Bizlerin ve bizim çocuklarımızın hayatları 15 Temmuz diye bir iftiranın öncesi ve sonrası olarak ikiye ayrılıyor.15 Temmuz’dan önce özel bir eğitim kurumunda müdür olarak çalışıyordum
Bizlerin ve bizim çocuklarımızın hayatları 15 Temmuz diye bir iftiranın öncesi ve sonrası olarak ikiye ayrılıyor.15 Temmuz’dan önce özel bir eğitim kurumunda müdür olarak çalışıyordum. Üniversiteli ve liseli öğrencilerim vardı. Bizim işimiz, sadece bir işten ziyade, tüm dünyanın güzelleşmesi için çaba gösterme projesiydi... Sosyal yardımlaşma ve din, dil, ırk ayrımı gözetmeden tüm insanlar için yapılan bir işti…
Ama devleti yönetenlerin yaptıkları yanlış işleri desteklemediğimiz için, bu işlerin yanlış olduğunu dile getirdiğimiz için bizi hedef aldılar ve 15 Temmuz'dan sonra bir gecede işimden, eşimden ve evimden oldum. Hayati tehlikesi olan bir hastalıktan dolayı tedavi gören o zaman 1 yaşında olan çocuğum olmasına rağmen hem işsiz hem evsiz hem eşsiz kalmıştım. Kızım ilaçlarını kullanmazsa ölüm riski altındaydı, bunu defalarca söylememe rağmen, evimize gelen polisler hukuksuz ve vicdansız bir şekilde kızımın ilaçlarına el koydular, tedavisini 2 ay boyunca engellendiler.
Eşim çok kötü bir şekilde gözaltına alındı ve ondan 20 gün haber alamadım. 20 günden sonra birkaç dakikalık bir telefon görüşmesi yaptık. Kendime ve çocuklarıma iyi bakmamı ve sabırla beklememi isteyerek telefonu kapattı. Sonrasında daha da sancılı süreçler başladı çünkü aynı şekilde benimle alakalı da bir ceza dosyası açılmış ve bir yakalama kararı çıkartılmıştı. Ben de tutuklanırsam o sırada 1 yaşında olan kızım ve 7 yaşında olan oğluma kim bakacaktı? Bu nedenle saklanmak zorunda kaldım. Polisten saklanma sürecim 23 ay sürdü.
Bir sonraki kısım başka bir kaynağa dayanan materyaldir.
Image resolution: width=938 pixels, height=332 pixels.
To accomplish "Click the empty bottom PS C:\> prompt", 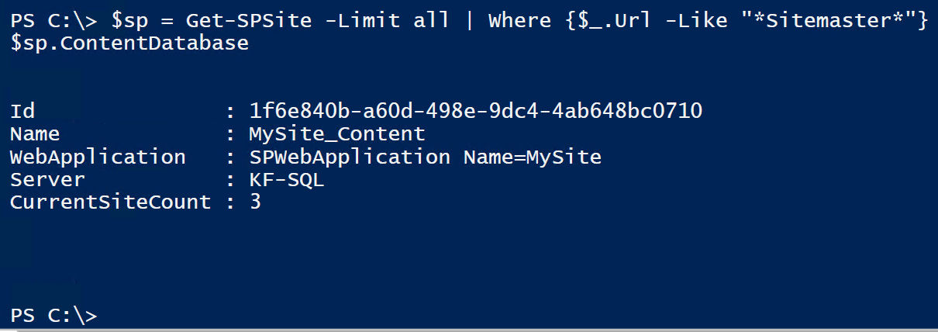I will (x=53, y=315).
23 ay boyunca, hapiste olan eşimi bir kez bile göremedim çünkü ziyarete gitsem beni de tutuklayabilirlerdi. Cezaevi kurallarına göre ben yanlarında olmadan, benim annem ve babam, damatları olan eşimi ziyarete gidemezdi. Bu nedenle annemle babam çocuklarımı cezaevi kapısına kadar götürüyordu. Cezaevi görüşü için kapıdan girme, kimlik kontrollerinin yapılması, aramalardan geçmeyi 7 yaşındaki oğlum yanında 1 yaşındaki kardeşi ile beraber yalnız yapmak zorunda kalıyordu…
23 ay sonunda polise gidip kendim teslim oldum. Durumumu anlattım, kızımın tedavisi için yanında olmam gerektiğini, hayati tehlikesi olduğunu söyledim. Kızımın hastalığı ve eşimin tutuklu olması nedeniyle hala biraz vicdanı kalmış hakimler çok şükür ki benim tutuksuz bir şekilde yargılanmama karar verdiler.
Kızımın tedavisi çok masraflıydı ve özel bir beslenme, özel bir bakım gerektiriyordu. İşsizdim, iş arıyor ama bulamıyordum. Çünkü bana bir işletme iş verecek olsa zalim yöneticiler bir bahane ile o işletmeyi kapatabileceği için işverenler beni işe almaya korkuyorlardı. Bu süreçte hem evimizi geçindirmek için hem de hapiste olan eşime para göndermem gerektiği için ikisi de küçük olsa da onları evde yalnız bırakıp zaman zaman temizlik yapmaya gittim, zaman zaman pazarda eşya satmaya gittim. Oğlum da bu süreçte çok yıprandı, hem bir anda babasız kalmıştı, hem geçim sıkıntısına düşmüştük hem de tek başıma hasta kızım ile ilgilenmem dolayısıyla oğlumla ilgilenecek vaktim kalmamıştı. Oğlum bu fırtınaların arasında tek başına hayatta kalmaya çalıştı.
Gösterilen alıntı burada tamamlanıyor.